* [Tasks to carry out]
1. According to the text about "Days Turn into Nights," on what date was the single released?
2. Summarize the text about "Days Turn into Nights" in two sentences.
3. From the text about "Days Turn into Nights," extract the passage from "Delerium singles chronology" to "singer-songwriter Michael Logen.", word for word.

* [Provided text]
Single by Delerium featuring Michael Logen

from the album Music Box Opera
- Released: December 18, 2012
- Genre: Electronic, dance, trance, dubstep
- Length: 6:10 (Album Version)
- Label: Nettwerk
- Songwriter(s): Bill Leeb Rhys Fulber Michael Logen
- Producer(s): Delerium

Delerium singles chronology
| "Monarch" (2012) | "Days Turn into Nights" (2012) | "Chrysalis Heart" (2013) |

= Days Turn into Nights =

Song by Delerium

"Days Turn into Nights" is the second single from Delerium's album Music Box Opera featuring singer-songwriter Michael Logen.

Remixes were made by Seven Lions, Solarstone and Andy Caldwell. The last remix is nominated for a Grammy in 2014 for "Best Remixed Recording, Non Classical".

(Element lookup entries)

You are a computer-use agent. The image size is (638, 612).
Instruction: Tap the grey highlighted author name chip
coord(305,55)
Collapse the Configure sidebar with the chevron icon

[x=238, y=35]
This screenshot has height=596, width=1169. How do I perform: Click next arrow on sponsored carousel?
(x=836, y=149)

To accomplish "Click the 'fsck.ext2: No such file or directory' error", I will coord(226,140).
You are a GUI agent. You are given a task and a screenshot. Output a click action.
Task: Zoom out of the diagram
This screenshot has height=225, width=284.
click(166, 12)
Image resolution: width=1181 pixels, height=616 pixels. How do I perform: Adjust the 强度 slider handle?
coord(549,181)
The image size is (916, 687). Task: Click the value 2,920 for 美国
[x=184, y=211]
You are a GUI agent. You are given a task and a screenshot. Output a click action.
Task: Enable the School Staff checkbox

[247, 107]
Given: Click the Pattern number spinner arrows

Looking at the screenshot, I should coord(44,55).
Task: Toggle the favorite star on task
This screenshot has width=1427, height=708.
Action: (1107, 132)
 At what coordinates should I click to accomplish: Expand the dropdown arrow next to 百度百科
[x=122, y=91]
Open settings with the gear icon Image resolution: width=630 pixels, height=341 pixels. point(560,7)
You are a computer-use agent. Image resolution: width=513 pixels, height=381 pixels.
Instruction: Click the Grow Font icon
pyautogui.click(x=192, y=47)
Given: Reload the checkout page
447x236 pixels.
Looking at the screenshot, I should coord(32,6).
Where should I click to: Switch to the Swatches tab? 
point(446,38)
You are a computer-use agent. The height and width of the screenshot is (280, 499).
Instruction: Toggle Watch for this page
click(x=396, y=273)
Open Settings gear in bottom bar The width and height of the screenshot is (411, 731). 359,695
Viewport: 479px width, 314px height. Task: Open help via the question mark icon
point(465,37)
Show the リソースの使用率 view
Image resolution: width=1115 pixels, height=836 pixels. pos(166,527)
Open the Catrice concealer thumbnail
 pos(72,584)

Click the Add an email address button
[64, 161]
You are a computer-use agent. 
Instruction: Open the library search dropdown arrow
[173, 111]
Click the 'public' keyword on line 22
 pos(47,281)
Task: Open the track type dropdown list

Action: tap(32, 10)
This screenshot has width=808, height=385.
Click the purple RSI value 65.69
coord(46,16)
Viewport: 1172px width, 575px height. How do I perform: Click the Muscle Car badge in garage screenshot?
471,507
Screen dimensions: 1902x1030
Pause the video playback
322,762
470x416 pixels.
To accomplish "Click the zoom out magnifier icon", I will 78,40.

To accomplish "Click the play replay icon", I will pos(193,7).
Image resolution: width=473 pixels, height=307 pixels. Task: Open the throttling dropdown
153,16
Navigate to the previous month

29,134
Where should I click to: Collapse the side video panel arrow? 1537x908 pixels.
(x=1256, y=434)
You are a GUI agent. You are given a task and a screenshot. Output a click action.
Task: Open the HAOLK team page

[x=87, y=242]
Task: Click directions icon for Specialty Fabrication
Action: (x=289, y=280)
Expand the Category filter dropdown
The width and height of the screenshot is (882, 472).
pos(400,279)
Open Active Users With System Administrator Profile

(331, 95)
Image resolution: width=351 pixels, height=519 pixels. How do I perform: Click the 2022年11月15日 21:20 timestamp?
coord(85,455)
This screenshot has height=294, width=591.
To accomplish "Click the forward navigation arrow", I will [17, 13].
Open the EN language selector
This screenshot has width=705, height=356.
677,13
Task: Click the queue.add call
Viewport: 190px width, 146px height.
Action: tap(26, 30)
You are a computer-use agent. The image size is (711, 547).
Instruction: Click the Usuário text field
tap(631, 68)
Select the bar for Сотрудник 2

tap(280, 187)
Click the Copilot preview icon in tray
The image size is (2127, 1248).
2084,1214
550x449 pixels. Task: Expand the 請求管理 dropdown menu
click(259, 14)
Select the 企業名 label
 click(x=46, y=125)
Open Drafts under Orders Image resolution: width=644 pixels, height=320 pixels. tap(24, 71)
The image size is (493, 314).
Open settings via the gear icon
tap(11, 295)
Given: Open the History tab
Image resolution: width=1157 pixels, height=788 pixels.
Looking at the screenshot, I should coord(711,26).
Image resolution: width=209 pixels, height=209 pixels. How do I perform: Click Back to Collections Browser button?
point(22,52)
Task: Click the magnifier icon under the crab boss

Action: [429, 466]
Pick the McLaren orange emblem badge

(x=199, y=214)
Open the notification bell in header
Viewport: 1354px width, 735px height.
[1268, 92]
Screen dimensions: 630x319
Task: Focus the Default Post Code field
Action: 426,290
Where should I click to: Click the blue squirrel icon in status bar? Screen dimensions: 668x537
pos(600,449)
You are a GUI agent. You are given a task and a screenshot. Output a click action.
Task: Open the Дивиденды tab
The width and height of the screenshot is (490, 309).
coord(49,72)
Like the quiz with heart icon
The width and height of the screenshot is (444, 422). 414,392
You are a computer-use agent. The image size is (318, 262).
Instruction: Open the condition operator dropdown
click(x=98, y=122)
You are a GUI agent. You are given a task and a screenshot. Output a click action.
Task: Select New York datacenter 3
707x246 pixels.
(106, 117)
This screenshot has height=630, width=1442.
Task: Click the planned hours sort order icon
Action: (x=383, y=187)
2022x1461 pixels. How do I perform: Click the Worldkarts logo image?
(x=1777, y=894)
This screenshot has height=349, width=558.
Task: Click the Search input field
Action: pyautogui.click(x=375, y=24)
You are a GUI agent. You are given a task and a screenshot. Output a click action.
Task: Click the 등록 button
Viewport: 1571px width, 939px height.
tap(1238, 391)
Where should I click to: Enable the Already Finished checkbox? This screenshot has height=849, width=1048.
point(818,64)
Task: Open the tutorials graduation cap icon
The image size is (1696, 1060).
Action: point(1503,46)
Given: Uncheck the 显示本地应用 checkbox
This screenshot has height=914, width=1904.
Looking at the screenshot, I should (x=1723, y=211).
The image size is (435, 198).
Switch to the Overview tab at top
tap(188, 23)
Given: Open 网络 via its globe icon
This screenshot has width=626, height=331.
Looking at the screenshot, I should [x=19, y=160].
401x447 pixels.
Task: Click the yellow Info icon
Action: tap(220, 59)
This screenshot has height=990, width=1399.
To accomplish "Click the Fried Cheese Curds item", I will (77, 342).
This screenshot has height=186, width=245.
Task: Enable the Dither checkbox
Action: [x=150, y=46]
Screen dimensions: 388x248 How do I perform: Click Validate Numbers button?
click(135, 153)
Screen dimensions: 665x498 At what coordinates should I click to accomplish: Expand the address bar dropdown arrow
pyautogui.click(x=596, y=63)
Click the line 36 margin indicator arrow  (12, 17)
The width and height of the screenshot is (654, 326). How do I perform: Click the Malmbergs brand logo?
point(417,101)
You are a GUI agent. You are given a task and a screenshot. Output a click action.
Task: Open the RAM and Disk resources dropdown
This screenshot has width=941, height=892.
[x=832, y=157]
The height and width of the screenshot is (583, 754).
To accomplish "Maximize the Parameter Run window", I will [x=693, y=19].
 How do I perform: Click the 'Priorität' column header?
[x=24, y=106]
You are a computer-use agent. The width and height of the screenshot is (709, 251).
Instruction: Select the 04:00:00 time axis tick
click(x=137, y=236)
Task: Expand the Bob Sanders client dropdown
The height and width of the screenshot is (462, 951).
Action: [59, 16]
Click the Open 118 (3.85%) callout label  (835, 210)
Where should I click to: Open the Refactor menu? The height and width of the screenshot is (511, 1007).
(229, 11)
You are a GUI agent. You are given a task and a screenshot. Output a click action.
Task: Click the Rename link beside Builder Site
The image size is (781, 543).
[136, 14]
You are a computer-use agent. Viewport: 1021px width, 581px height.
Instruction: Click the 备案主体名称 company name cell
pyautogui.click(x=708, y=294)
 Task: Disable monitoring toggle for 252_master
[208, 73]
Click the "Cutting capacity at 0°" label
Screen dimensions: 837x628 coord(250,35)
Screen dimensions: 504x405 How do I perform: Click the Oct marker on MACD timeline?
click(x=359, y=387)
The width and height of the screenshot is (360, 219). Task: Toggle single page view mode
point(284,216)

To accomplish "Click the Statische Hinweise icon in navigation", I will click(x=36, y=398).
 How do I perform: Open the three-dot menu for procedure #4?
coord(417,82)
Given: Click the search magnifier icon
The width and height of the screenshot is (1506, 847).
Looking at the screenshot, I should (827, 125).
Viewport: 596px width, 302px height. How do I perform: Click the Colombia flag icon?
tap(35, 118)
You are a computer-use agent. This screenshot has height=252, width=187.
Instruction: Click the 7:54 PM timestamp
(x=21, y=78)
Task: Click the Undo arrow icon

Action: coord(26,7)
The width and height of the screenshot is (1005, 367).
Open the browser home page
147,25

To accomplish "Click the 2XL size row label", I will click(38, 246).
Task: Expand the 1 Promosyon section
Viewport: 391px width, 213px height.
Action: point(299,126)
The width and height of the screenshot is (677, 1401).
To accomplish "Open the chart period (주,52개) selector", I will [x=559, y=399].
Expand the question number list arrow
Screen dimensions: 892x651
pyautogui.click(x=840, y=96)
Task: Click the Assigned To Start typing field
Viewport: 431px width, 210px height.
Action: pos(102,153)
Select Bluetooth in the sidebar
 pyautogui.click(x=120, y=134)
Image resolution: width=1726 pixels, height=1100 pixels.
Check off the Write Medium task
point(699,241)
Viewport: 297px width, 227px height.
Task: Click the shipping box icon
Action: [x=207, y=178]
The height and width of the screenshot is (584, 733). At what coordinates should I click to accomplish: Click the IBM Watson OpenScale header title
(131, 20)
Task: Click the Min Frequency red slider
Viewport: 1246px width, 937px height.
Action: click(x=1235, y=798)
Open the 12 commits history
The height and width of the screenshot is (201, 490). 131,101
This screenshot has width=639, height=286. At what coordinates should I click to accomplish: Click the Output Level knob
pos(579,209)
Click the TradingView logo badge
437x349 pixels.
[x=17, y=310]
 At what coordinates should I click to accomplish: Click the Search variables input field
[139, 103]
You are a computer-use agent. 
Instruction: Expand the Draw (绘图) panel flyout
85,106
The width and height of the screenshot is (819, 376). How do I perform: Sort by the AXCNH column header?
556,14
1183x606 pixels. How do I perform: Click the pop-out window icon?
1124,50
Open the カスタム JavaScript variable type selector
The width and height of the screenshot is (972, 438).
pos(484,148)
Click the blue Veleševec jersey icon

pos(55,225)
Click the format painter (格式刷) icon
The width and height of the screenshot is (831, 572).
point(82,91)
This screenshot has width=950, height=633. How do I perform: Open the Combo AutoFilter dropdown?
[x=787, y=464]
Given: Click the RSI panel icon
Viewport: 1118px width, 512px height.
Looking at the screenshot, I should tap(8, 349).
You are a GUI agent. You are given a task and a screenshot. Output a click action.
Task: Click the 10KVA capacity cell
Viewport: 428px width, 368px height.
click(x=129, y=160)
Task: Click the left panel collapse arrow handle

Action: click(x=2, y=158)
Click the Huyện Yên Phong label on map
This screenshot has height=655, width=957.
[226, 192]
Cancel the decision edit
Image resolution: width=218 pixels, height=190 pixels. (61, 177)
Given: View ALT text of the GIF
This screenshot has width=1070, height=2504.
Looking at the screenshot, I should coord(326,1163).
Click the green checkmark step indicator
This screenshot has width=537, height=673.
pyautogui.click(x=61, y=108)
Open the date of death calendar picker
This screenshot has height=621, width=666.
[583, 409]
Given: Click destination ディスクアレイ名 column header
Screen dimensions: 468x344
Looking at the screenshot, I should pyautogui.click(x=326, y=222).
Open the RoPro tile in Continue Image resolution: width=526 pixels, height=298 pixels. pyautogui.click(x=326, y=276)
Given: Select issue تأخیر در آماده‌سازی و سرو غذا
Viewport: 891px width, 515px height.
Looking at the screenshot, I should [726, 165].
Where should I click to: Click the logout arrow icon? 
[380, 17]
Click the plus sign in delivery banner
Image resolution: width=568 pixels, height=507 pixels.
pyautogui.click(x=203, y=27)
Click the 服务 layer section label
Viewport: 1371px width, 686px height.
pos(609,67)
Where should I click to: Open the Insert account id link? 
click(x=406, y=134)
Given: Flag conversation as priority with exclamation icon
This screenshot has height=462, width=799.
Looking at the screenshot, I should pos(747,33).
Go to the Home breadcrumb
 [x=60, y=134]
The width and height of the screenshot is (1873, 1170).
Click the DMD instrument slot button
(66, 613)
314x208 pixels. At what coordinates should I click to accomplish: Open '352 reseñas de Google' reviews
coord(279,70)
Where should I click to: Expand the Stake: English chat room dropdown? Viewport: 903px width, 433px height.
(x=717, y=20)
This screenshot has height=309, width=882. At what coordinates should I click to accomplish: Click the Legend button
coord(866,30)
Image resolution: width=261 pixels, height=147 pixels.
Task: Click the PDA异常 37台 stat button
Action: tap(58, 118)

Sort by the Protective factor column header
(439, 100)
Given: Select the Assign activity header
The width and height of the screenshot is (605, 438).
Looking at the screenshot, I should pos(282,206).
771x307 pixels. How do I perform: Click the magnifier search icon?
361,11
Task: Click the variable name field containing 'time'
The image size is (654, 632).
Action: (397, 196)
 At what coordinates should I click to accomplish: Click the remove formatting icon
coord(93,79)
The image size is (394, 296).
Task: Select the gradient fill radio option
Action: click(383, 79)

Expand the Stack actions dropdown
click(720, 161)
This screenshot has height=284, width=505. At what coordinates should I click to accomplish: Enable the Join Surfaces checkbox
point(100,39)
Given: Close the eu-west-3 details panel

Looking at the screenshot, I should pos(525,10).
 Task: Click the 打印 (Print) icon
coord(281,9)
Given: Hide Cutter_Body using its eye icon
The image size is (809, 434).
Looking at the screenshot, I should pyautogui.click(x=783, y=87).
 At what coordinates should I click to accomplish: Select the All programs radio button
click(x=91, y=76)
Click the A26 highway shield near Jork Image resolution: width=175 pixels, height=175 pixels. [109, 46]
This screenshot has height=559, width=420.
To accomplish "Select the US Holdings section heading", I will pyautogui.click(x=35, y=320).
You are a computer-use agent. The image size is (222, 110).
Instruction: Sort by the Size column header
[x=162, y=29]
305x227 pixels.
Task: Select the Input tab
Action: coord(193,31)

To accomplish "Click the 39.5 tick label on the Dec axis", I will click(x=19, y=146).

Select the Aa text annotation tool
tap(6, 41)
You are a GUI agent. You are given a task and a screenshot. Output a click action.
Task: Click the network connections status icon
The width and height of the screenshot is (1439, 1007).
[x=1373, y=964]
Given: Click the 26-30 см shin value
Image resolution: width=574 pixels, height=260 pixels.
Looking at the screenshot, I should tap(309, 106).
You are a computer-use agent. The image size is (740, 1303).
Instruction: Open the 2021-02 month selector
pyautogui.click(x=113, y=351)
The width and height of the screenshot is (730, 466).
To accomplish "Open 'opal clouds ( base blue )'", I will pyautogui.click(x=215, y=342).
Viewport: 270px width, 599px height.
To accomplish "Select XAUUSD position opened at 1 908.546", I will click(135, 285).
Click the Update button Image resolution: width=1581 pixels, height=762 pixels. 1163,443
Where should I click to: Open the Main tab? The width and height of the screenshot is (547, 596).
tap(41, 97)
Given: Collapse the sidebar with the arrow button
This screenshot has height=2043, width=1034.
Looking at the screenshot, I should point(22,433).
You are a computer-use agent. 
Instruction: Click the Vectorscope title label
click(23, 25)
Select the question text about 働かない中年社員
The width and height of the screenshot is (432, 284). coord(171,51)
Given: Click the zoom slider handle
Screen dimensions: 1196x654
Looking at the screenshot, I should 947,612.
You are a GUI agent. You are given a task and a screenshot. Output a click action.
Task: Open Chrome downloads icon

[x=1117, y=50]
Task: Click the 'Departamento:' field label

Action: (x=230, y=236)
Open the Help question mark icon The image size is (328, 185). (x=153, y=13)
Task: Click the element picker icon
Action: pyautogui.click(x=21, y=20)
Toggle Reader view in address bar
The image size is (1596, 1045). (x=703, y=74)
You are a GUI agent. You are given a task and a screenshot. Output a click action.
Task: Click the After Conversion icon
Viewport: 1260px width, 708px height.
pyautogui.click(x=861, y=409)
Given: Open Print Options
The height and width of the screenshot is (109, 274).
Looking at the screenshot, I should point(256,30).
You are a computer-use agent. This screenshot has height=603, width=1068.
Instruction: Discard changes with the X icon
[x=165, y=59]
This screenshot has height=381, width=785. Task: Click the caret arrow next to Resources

* [The answers]
1. December 18, 2012

2. "Days Turn into Nights" is the second single from Delerium's album Music Box Opera, features singer-songwriter Michael Logen, and was released by Nettwerk on December 18, 2012. Seven Lions, Solarstone and Andy Caldwell made remixes of it, and one was nominated for a Grammy in 2014 for "Best Remixed Recording, Non Classical."

3.
Delerium singles chronology
| "Monarch" (2012) | "Days Turn into Nights" (2012) | "Chrysalis Heart" (2013) |

= Days Turn into Nights =

Song by Delerium

"Days Turn into Nights" is the second single from Delerium's album Music Box Opera featuring singer-songwriter Michael Logen.